John Malkovich und August Zirner im Konzerthaus: Die Rache kommt per Post

Die US-Schriftstellerin Katherine Kressmann Taylor ließ bereits 1938 die Gräuel des Nazi-Regimes zur beklemmenden Literatur werden. Ihr Briefroman „Address Unknown“ erzählt von zwei deutschen Kunsthändlern in San Francisco. Der eine, Max Eisenstein, ist Jude, der andere, Martin Schulse, wandelt sich zum leidenschaftlichen Nazi. Er kehrt Anfang der Dreißigerjahre nach München zurück, findet Gefallen am Führer und dient sich mit Passion dem mörderischen Regime an. Am Ende fällt er selbst den Nazis zum Opfer.
Zwei Figuren, wie geschaffen für zwei außerordentliche Schauspieler. Das erkannten John Malkovich und August Zirner, der als Nachfahre von jüdischen Migranten aus Wien in Amerika aufgewachsen ist. Gemeinsam trugen sie im Konzerthaus fesselnd aus dem amerikanischen Original vor.

Malkovich manifestierte dabei einmal mehr seinen Ruf als professioneller Unhold. Mit herablassender Eleganz distanziert er sich immer mehr von seinem jüdischen Freund. Kaltblütig schildert er Eisenstein, wie dessen Schwester, die einst seine Geliebte war, von Nazis erschlagen wurde, als er sie aus seinem Haus getrieben hat. Verstörend ändert Malkovich innerhalb weniger Sekunden seine Stimme. Flehentlich ringt er um Verständnis. Inständig bittet er seinen Partner, ihm nicht mehr zu schreiben. Denn jeder Brief würde ihn in Verdacht bringen, mit Juden zu kommunizieren. Darauf steht Konzentrationslager.
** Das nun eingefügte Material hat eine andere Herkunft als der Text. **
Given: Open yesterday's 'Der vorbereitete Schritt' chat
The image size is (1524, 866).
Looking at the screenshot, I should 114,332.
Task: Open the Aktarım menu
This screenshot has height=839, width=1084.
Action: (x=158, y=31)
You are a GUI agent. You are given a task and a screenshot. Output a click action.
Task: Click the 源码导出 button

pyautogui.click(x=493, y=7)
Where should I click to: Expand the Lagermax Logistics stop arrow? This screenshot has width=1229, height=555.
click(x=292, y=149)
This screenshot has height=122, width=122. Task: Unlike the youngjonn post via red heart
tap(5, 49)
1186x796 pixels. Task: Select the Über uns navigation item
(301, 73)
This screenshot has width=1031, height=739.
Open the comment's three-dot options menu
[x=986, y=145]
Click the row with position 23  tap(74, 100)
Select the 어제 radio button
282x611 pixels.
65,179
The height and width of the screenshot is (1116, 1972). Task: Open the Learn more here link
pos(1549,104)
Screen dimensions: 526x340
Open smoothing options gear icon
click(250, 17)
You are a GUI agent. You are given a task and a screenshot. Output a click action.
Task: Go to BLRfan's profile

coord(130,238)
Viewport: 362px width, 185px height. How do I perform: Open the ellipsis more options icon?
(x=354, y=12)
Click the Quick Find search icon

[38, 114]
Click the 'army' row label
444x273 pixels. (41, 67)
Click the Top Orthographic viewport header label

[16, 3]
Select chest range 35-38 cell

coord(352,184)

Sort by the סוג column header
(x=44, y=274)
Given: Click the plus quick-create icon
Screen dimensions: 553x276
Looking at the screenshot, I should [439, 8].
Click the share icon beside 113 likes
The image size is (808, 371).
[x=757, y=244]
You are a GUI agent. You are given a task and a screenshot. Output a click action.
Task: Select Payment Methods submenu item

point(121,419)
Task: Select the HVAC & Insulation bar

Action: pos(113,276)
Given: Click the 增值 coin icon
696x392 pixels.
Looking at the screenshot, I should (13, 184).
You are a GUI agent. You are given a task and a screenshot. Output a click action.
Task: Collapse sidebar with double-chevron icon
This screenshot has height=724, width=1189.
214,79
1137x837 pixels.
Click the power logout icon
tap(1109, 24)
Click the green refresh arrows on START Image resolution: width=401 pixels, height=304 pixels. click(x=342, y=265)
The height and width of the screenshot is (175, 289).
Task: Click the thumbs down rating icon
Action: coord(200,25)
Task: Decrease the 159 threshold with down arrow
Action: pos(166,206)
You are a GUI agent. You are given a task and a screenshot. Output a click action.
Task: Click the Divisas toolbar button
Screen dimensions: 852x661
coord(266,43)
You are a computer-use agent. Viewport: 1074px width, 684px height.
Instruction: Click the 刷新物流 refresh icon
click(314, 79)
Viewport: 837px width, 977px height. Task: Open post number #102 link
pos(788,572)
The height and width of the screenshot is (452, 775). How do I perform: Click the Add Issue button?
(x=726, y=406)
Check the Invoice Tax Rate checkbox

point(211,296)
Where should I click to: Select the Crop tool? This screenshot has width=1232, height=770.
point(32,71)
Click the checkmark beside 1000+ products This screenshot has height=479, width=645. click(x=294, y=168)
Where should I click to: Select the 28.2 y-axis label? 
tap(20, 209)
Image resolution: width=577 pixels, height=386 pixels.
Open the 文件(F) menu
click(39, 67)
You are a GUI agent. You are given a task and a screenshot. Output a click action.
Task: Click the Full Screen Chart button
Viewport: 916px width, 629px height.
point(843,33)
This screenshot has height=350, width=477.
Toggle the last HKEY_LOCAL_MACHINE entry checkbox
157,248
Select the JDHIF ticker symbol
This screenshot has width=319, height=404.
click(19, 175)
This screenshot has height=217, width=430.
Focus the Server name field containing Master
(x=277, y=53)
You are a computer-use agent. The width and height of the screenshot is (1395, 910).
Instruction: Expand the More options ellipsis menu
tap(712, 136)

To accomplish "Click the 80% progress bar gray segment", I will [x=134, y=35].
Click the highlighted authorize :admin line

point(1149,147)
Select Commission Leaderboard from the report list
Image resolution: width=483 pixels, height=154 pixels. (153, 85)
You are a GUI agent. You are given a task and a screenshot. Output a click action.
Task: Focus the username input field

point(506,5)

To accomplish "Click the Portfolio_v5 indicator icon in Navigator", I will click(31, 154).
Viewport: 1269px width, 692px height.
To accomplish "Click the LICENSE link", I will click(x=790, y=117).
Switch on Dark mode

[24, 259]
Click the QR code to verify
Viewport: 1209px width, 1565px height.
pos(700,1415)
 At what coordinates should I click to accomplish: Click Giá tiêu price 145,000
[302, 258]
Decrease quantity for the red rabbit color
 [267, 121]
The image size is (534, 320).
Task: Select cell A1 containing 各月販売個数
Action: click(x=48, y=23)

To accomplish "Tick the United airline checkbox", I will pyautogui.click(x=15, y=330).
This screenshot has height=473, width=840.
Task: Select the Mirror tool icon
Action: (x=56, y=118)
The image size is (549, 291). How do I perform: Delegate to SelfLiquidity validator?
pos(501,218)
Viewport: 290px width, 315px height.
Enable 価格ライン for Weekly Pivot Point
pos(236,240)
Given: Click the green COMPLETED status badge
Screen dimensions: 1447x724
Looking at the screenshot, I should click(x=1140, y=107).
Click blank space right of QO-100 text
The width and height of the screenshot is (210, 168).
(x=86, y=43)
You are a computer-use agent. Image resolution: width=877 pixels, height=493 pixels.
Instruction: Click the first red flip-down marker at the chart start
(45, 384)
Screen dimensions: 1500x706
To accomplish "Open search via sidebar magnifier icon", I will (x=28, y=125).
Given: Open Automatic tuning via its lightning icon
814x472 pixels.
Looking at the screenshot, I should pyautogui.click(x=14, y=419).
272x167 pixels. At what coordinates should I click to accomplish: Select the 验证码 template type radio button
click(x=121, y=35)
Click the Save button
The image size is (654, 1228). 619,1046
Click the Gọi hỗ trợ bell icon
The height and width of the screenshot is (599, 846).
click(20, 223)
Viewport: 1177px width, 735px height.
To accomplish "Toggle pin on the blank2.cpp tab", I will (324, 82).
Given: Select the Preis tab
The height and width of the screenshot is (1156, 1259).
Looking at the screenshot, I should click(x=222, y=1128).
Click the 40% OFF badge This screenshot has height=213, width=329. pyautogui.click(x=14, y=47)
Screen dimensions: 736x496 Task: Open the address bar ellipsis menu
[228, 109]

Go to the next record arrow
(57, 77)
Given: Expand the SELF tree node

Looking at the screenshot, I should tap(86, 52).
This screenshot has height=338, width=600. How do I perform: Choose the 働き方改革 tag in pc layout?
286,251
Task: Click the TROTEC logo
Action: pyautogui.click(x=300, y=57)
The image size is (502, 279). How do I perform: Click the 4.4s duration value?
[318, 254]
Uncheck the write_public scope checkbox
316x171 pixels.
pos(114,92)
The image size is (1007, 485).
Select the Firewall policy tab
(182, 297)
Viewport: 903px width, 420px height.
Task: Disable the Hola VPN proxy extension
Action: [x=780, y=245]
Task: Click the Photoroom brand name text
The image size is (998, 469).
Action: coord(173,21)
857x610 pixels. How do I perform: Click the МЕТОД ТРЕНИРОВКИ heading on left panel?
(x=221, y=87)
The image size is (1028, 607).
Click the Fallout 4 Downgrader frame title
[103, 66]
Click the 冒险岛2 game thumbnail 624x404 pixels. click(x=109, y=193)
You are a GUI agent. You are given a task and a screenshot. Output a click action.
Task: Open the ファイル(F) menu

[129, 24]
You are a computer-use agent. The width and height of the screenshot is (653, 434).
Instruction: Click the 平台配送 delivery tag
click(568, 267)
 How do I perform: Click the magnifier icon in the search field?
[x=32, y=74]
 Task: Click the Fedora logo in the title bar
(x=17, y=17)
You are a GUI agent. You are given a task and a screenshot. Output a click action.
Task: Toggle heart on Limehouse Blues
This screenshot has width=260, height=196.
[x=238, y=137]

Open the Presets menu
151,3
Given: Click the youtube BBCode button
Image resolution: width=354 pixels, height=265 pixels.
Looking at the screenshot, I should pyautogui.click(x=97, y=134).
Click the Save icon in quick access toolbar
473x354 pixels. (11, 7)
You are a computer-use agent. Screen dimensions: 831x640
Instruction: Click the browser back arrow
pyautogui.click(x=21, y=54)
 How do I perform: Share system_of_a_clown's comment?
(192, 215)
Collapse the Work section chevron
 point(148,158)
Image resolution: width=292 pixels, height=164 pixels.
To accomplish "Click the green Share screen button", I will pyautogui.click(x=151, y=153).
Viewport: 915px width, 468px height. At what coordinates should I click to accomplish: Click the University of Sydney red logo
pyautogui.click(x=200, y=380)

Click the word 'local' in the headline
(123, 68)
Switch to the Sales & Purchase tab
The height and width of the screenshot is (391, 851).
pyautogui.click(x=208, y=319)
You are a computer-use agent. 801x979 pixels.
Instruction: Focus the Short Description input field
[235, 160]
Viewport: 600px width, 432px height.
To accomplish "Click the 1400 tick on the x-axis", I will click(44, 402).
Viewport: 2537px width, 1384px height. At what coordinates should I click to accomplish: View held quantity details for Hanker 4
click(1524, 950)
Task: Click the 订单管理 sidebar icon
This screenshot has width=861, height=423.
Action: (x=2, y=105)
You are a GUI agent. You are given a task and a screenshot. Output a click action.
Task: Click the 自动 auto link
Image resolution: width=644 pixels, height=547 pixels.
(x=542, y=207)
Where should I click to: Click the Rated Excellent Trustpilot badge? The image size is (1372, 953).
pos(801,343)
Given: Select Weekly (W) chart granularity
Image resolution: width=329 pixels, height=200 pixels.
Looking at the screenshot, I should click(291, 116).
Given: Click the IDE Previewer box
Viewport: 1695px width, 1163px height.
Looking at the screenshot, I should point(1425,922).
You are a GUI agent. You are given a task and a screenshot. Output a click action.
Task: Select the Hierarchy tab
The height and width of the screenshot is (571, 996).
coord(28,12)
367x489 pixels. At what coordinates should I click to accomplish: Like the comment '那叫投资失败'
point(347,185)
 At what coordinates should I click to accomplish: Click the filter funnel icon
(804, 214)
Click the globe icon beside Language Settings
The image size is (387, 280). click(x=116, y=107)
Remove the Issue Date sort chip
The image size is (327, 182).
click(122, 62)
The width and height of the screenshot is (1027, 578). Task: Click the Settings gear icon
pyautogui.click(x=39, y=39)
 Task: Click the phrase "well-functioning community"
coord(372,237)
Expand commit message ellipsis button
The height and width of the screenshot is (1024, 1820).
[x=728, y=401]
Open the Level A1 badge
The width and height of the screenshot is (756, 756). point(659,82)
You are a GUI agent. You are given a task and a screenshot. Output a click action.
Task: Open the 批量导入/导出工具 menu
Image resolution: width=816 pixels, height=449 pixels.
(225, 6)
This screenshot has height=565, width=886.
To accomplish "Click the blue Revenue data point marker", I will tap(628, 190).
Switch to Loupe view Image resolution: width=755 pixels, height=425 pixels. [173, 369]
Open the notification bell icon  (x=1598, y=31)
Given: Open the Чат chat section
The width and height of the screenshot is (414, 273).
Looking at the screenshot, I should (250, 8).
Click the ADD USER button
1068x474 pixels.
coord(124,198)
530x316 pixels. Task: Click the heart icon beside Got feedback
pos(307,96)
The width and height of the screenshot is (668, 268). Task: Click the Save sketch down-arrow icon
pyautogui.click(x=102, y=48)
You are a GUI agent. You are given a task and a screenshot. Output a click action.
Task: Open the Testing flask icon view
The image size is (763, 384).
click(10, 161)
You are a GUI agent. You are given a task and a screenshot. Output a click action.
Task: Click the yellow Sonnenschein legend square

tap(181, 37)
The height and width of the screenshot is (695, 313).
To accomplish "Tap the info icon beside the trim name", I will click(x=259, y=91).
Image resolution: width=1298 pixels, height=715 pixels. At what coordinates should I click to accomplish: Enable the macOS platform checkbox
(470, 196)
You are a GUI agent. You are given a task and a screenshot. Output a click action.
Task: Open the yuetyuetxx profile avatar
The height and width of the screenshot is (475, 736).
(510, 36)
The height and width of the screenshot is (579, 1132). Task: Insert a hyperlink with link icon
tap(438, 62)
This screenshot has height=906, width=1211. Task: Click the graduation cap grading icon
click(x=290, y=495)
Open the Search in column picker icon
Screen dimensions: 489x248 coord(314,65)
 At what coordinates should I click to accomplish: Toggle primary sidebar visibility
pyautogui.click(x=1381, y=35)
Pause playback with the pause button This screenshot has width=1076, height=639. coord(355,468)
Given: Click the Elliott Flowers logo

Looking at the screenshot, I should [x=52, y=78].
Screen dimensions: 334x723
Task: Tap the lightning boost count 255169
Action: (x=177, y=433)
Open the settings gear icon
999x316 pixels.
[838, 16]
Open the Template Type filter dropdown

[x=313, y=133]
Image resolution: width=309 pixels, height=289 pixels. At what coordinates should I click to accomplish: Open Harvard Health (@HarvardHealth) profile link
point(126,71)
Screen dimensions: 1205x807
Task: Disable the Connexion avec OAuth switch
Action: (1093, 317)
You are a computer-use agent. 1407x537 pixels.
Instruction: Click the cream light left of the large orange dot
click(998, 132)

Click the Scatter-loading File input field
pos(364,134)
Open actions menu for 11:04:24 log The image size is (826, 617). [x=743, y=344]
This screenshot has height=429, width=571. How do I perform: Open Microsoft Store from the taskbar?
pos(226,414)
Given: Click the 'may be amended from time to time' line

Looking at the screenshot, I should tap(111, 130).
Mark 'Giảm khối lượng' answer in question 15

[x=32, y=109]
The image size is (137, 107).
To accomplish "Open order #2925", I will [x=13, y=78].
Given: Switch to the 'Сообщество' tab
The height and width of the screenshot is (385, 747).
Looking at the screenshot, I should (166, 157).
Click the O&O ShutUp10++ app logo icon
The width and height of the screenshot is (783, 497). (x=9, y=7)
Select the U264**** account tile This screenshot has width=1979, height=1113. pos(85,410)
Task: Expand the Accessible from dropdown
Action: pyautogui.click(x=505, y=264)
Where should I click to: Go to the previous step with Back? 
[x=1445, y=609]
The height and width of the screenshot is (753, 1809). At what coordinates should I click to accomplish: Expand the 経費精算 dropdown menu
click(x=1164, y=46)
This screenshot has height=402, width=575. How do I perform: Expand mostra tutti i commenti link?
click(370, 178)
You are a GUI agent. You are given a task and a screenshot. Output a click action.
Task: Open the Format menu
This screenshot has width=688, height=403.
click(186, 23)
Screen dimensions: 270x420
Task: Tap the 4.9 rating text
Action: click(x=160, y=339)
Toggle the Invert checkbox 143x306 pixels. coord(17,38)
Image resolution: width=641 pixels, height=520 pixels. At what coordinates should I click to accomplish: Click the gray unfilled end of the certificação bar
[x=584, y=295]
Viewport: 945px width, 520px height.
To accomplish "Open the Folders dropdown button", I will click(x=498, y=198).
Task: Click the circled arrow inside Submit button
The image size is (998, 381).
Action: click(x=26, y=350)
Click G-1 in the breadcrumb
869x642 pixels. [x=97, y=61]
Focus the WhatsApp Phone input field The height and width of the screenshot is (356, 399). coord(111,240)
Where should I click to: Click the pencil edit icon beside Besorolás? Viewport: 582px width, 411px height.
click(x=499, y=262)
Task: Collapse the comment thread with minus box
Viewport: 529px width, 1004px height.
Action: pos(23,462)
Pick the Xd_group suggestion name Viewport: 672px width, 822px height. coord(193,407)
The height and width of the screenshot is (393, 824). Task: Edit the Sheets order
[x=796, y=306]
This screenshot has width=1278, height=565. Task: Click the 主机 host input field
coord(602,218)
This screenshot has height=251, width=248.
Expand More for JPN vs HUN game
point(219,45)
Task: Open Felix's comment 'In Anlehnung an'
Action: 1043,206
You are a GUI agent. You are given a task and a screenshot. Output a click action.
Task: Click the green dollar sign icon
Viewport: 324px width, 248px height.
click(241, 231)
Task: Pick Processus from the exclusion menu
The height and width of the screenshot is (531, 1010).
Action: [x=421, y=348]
Zirner ist ihm ein ebenbürtiger virtuoser Partner. Feinnervig wandelt er sich vom warmherzigen Freund in einen Rächer. Unablässig schickt er einen Brief nach dem anderen. Zirner trägt diese Nachrichten mit exquisiter Noblesse vor, bis die letzte mit der Aufschrift „Address Unkown“ bei ihm eintrifft. Ilia Korol (Violine und Leitung) führte mit einem Ensemble der Wiener Akademie Werke von Bach auf. Besonders hervorzuheben: Davide Mariano am Cembalo. Ovationen für diese denkwürdige Aufführung.